|
[Date Prev][Date Next][Thread Prev][Thread Next][Date Index][Thread Index]
iSCSI Data Integrity - Digests
The following describes three alternatives for iSCSI data
integrity.
Mike Krause
HP
Requirements:
- Use existing / proven CRC algorithms and techniques to provide fast
market enablement while avoiding a "reinvention of the wheel"
exercise.
- Provide strong end-to-end data integrity for both iSCSI PDU header
and data payload
- CRC is required for all implementations, i.e. strong end-to-end
data integrity is not an option as customers will not adopt solutions
without such guarantees.
Alternative 1 (Highest preference):
- An iSCSI PDU shall be restricted to a single TCP segment.
Multiple iSCSI PDU may be present within the same TCP segment but none
shall span multiple segments.
- Each iSCSI PDU is protected by a trailing 32-bit CRC (Ethernet
polynomial), i.e. a single CRC covers the entire iSCSI header and data.
Assumption:
- iSCSI PDU header is not modified during transmission. While
there has been some discussion of a desire to provide such capabilities
in the future, there are no current requirements to support requiring the
specification to take this into account at this time. Should this become
a requirement in the future, an intermediate endnode supporting iSCSI
header modification would need to guarantee strong data integrity within
its implementation using any of the well-known / deployed techniques.
Benefits:
- Strong end-to-end data integrity using a well-known, proven
technology.
- Low-cost, high-speed hardware implementations with readily available
hardware cores can be created with minimal design complexity.

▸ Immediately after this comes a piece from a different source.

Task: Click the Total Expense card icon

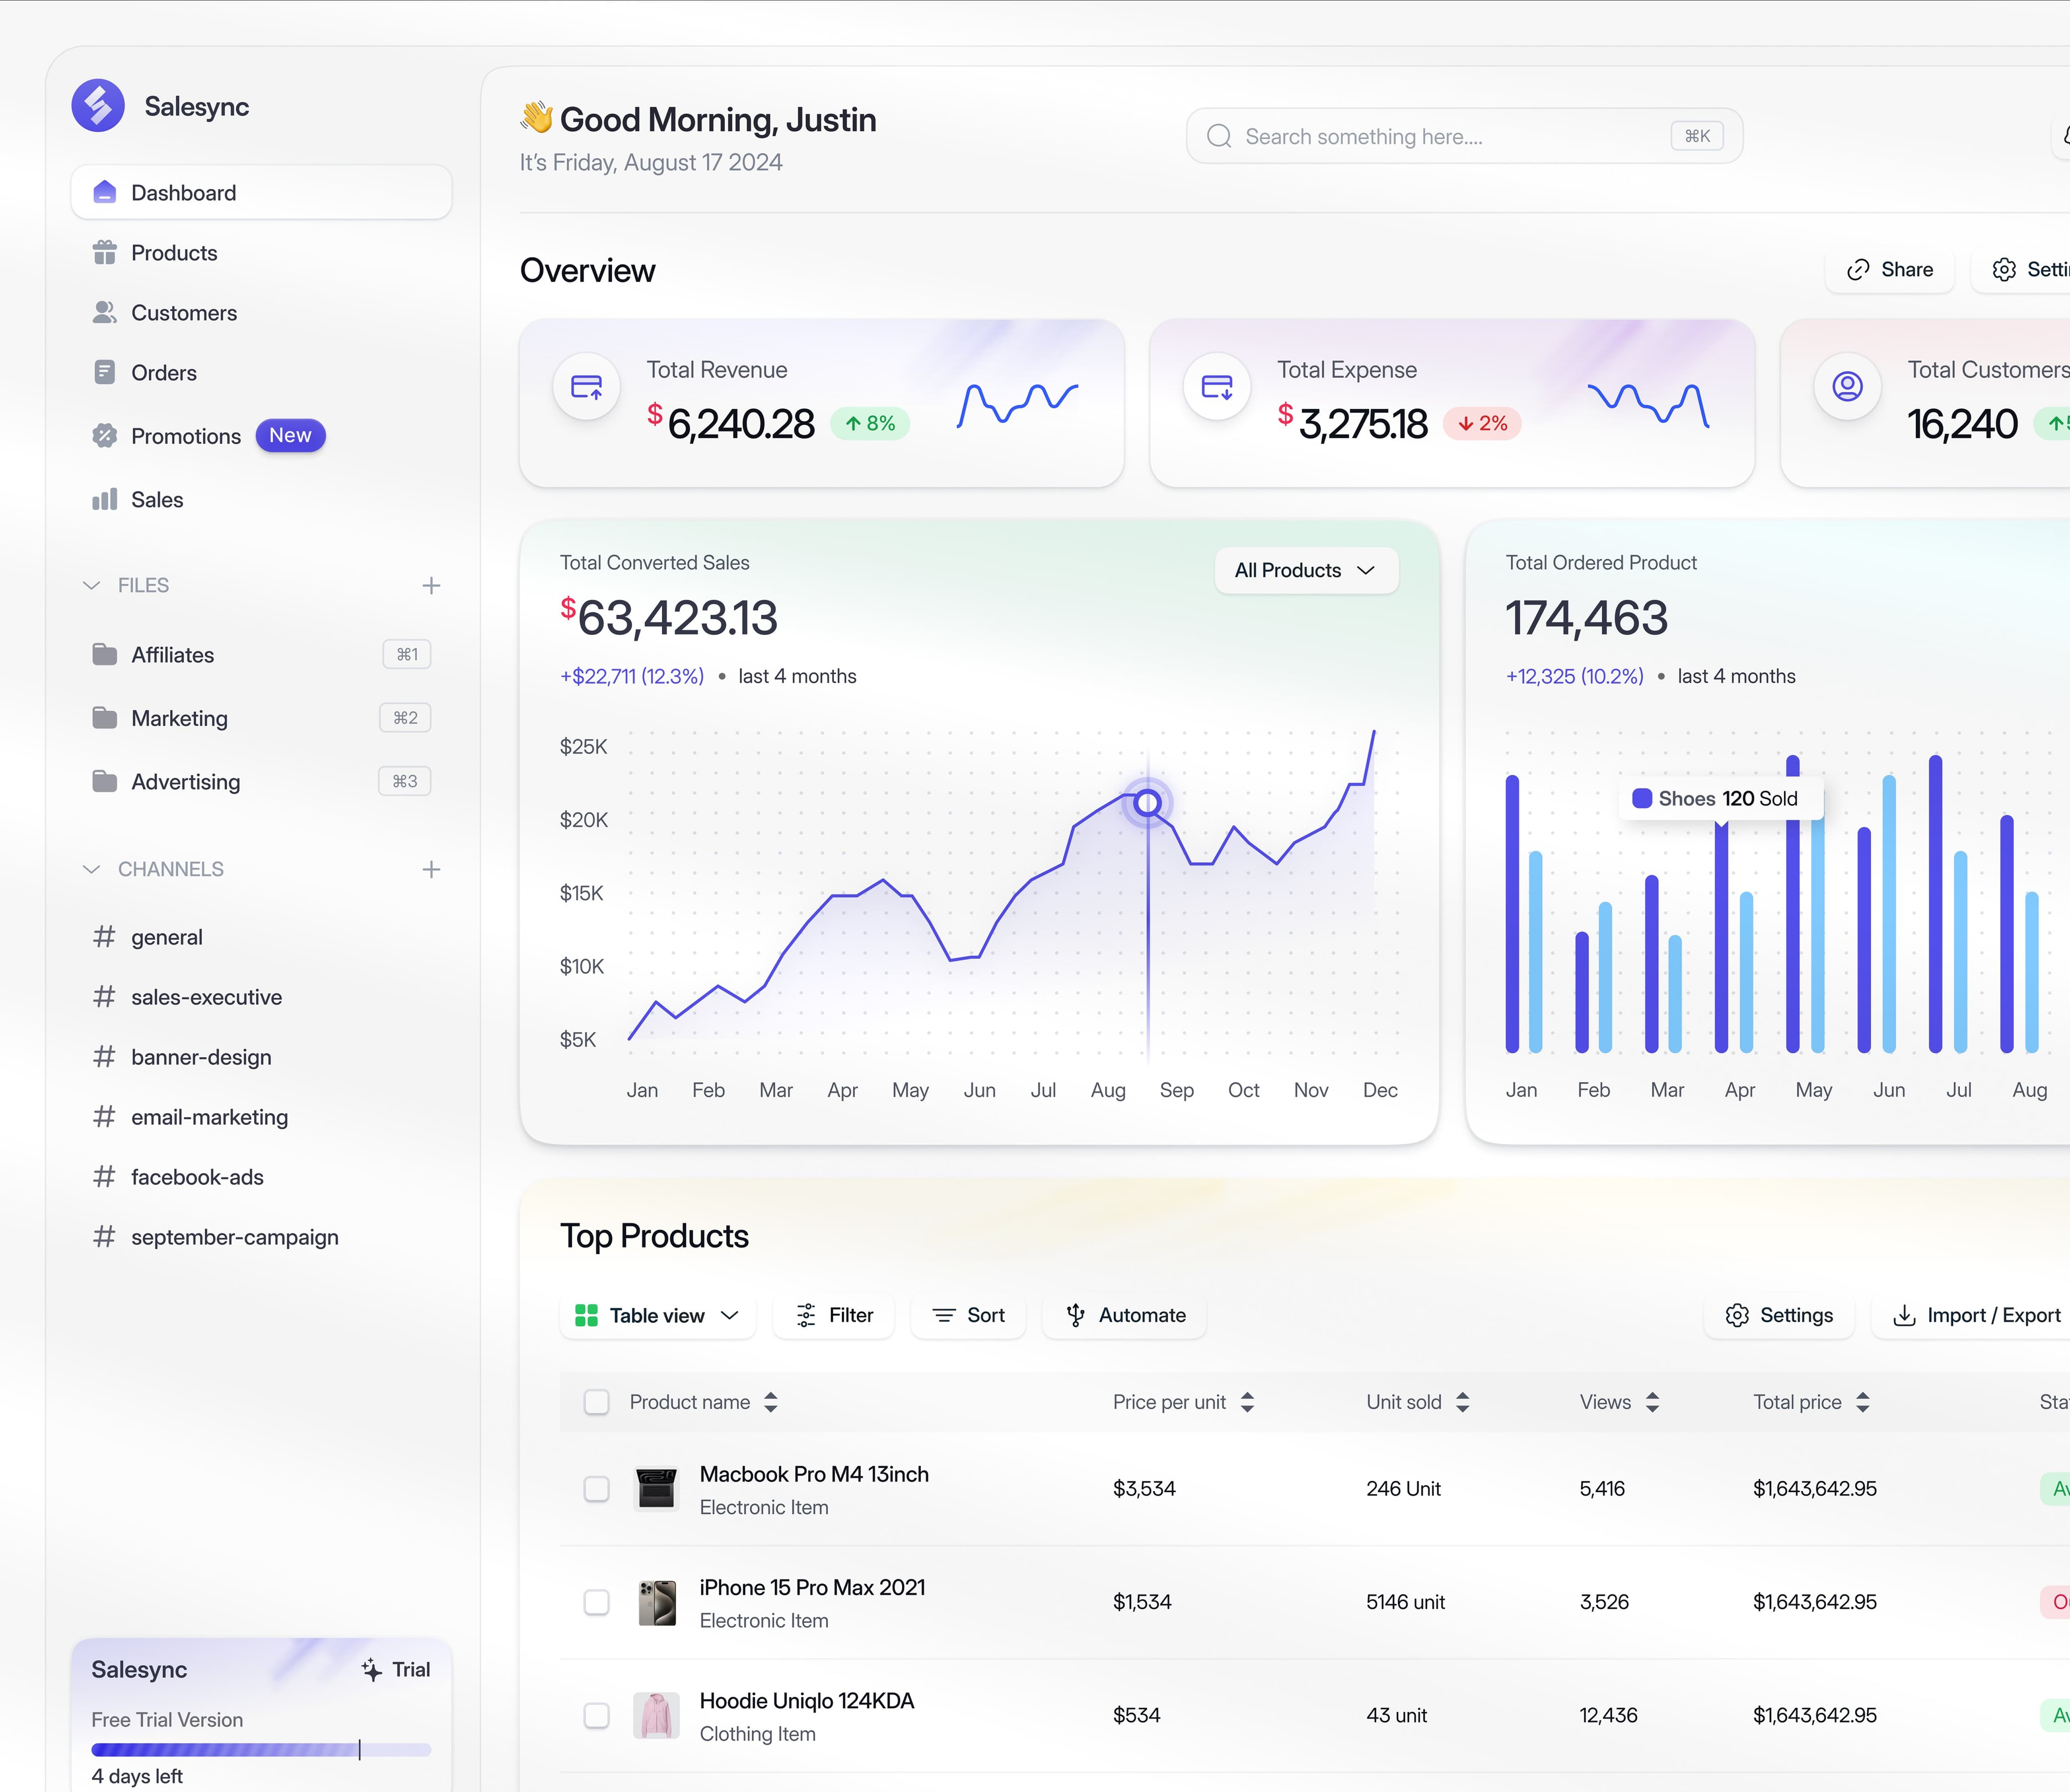Action: (1217, 387)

- Only one CRC which can be implemented in software mitigating the
performance impacts this iSCSI data integrity would impose.
- Ability to accelerate software iSCSI implementations using a slightly
modified NIC to perform the CRC calculation / verification for both
inbound and outbound data streams. This modified NIC would only
require minor understanding of the iSCSI header, i.e. to identify it and
locate the CRC within the data stream. The CRC can be verified while
coming in off the "wire" or inserted while being placed on the
"wire". This technique is well understood since it
is very similar to what is implemented by TCP checksum off-load
implementations in use today.
- Note: A NIC implementing this functionality could combine the
verification of the TCP checksum into a "one-stop" verification
operation and silently drop invalid packets or tag them as
"bad" for ULP processing.
- Solves the framing problem while eliminating the need for future
support of "chunking" / RDMA technology. Each PDU header
contains sufficient information required for direct data placement
providing the same benefits attributed to chunking / RDMA. This
will also allow simplified "bridge" solutions to be
constructed, e.g. iSCSI-to-InfiniBand, iSCSI-to-SRP, etc.

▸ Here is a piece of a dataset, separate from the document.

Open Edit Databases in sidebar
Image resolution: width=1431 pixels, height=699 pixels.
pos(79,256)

- Eliminates the need to maintain intermediate CRC results (both
inbound and outbound) reducing implementation cost / complexity.
- Eliminates bandwidth waste by reducing the number of bytes required
to guarantee end-to-end data integrity while supporting multiple small
PDU per segment (compaction)
- Provides improved QoS arbitration control / management - if a PDU
were allowed to span multiple segments, then an implementation would need
to transmit segments back-to-back (or very close) to deliver strong
end-to-end performance / transaction throughput. This may be
implementation-specific but is still a tangible benefit for customers.

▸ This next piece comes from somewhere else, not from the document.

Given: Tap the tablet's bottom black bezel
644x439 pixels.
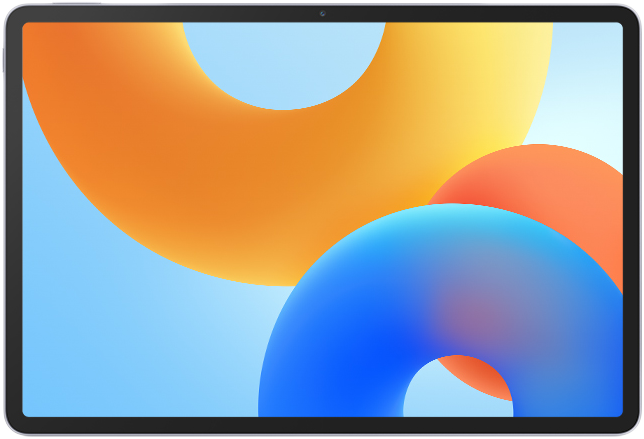Looking at the screenshot, I should pyautogui.click(x=322, y=424).
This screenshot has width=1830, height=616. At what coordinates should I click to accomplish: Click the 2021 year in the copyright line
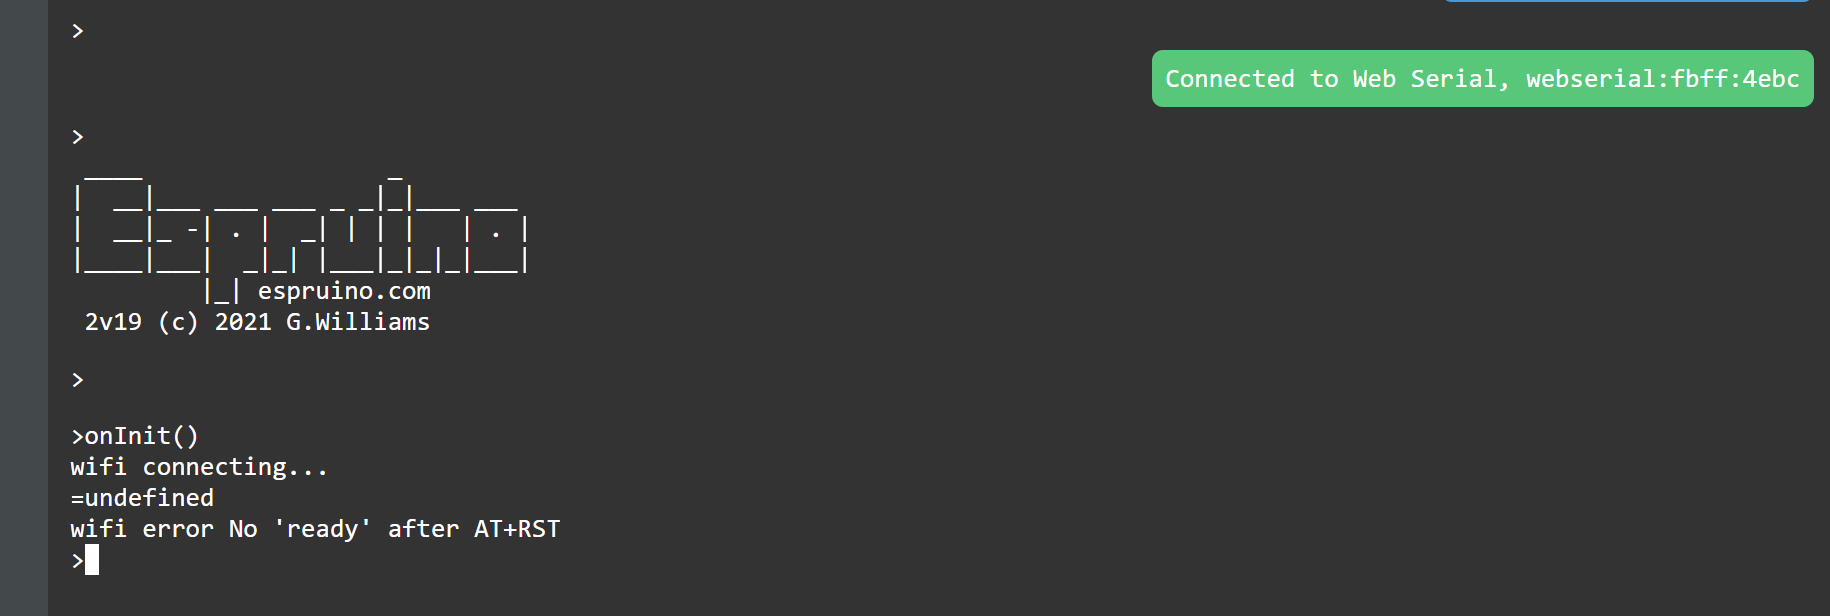[243, 322]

- If an intermediate endnode performs re-segmentation, a PDU may be
span multiple segments. This would be detected by a PDU CRC error
providing a simple detection mechanism allowing implementations to
recover either at the connection or session level.
Constraints:
- iSCSI implementations must be able to determine each connection's MSS
and create iSCSI PDU that fit within the MSS. Such functionality is
available in a variety of TCP implementations today and for hardware
implementations.
- For the send-side retransmission problem (i.e. how to delineate
packets within a byte stream), a hardware implementation is
straight-forward to support since it provide the PDU-segment
correlation.
- For a software implementation, the mbuf / mblk encompassing the iSCSI
PDU would be marked to indicate whether the associated buffer should be
sent within a separate segment or not. This is not common to any
TCP implementations to date but is not difficult to implement. It
should also be noted that this is an implementation not a TCP protocol
issue.
- If a layer 4 intermediate endnode glues together two TCP streams and
is not iSCSI aware, the send-side retransmission is a problem.
However, it is unclear whether this usage model must be transparently
supported by iSCSI, i.e. such an intermediate endnode should be required
to be iSCSI aware. This is not unreasonable as most layer 4
intermediate endnodes are providing some value-add service as a function
of layer 4; why wouldn't such an endnode provide iSCSI value-add and thus
be layer 5 aware.
Alternative 2 (middle preference)
- An iSCSI PDU shall be restricted to a single TCP segment.
Multiple iSCSI PDU may be present within the same TCP segment but none
shall span multiple segments.
- Each iSCSI PDU is protected by two CRCs - one invariant and one
variant. The invariant CRC (ICRC) is a 32-bit CRC covering the PDU
data and invariant header fields (e.g. address). The variant CRC
(VCRC) is either a 16 or 32-bit CRC that covers the entire PDU header,
data, and invariant CRC. PDU layout would be: header, data, ICRC,
VCRC.
- Note: This scheme is conceptually the same as what is used in
InfiniBand providing customers and the industry with a single paradigm
and improved technology integration for both compute and storage
endnodes.
Benefits relative to Alternative 1:
- Supports an intermediated endnode updating iSCSI header fields while
supporting strong end-to-end data integrity of all invariant header
fields and data. It is critical that all invariant header fields
such as target address be protected at all times to avoid silent data
corruption / illegal memory access since these fields are used to DMA the
data into / from target memory.
- Note: This problem does not exist in IP-based applications today
since such implementations do not expose addresses across the wire but
use look-up techniques as a function of the header. iSCSI
implementations may choose to use a similar technique but at the cost of
increased resources / complexity.
- Limits the complexity / overhead required to support a separate
header CRC - e.g. intermediate byte-stream CRC injection /
verification. This simplifies the hardware implementation for full
off-load solution as well as provides the ability to create simplified
CRC acceleration as described in alternative 1 for software-based iSCSI
implementations.
- Use of two trailer CRCs does not impact overall end-to-end
performance or endnode hardware resources. Implementations are
gated more by the memory subsystems / cache coherency overheads than by
external wire speed transmission, i.e .the packet will, in general,
arrive before one could complete the first few cache line fetch
operations. As such, given the single-segment operation, the
data can be verified as it comes in off the wire and the memory
operations initiated with minimal latency (most operations will be
pipeline operations within a few cycles).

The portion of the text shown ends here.